[Stored items]
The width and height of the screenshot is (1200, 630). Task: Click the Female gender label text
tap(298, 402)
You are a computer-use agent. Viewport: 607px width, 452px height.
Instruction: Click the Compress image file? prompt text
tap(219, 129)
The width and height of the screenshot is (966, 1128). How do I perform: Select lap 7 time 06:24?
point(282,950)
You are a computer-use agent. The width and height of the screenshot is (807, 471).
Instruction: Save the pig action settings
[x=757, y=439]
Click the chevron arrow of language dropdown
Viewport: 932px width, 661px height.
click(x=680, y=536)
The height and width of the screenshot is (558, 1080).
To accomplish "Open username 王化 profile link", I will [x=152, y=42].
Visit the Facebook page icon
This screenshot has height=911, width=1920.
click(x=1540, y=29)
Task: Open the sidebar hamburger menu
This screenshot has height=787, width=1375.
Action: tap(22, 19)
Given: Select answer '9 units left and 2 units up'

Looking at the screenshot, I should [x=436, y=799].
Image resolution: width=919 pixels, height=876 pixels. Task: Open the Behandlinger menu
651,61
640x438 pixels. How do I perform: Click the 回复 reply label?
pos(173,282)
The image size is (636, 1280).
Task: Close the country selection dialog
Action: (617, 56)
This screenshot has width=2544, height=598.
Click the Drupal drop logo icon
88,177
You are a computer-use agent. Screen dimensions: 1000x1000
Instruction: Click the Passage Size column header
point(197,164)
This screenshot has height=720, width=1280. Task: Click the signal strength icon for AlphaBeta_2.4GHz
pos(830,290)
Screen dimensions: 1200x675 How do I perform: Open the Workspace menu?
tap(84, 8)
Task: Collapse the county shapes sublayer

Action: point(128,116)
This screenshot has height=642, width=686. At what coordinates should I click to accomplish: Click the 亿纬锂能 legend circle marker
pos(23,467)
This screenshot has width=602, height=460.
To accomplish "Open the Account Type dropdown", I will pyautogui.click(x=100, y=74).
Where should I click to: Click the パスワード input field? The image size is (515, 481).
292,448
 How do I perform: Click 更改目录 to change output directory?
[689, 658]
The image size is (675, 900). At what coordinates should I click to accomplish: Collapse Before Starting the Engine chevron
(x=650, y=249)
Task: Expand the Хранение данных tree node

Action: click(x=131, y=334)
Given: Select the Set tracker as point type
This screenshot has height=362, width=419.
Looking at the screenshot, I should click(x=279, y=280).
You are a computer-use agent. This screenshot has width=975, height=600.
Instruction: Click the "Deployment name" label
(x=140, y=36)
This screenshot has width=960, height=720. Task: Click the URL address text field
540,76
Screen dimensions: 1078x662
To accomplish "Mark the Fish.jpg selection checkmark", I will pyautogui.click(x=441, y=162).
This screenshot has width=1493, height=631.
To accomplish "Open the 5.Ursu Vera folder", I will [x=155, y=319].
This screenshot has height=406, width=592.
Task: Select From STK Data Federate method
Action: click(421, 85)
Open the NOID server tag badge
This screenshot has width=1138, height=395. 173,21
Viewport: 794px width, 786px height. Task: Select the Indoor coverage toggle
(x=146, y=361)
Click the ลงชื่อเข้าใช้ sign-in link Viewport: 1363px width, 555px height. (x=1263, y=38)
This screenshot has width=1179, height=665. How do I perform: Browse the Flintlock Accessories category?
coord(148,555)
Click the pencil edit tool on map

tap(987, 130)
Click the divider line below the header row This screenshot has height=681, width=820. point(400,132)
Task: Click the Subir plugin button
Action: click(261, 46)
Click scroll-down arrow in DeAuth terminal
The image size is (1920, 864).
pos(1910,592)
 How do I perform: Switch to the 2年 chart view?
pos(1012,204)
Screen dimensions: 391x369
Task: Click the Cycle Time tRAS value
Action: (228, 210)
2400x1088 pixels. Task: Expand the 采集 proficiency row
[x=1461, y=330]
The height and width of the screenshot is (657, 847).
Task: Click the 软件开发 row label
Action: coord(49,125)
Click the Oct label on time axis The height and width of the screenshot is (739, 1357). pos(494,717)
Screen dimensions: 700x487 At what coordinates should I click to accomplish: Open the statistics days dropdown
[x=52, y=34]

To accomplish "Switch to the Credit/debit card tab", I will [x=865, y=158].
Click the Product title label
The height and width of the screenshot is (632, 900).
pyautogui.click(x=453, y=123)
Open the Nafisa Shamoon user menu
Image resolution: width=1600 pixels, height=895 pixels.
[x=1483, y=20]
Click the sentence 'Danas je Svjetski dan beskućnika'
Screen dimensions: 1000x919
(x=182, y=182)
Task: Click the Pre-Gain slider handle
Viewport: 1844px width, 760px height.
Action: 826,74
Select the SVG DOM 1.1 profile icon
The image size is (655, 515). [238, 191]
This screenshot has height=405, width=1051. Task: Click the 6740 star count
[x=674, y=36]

» **Your task**
Which lines above hold the string "link"? Copy every one of them.

» **Response**
To accomplish "Open username 王化 profile link", I will [x=152, y=42].
Click the ลงชื่อเข้าใช้ sign-in link Viewport: 1363px width, 555px height. (x=1263, y=38)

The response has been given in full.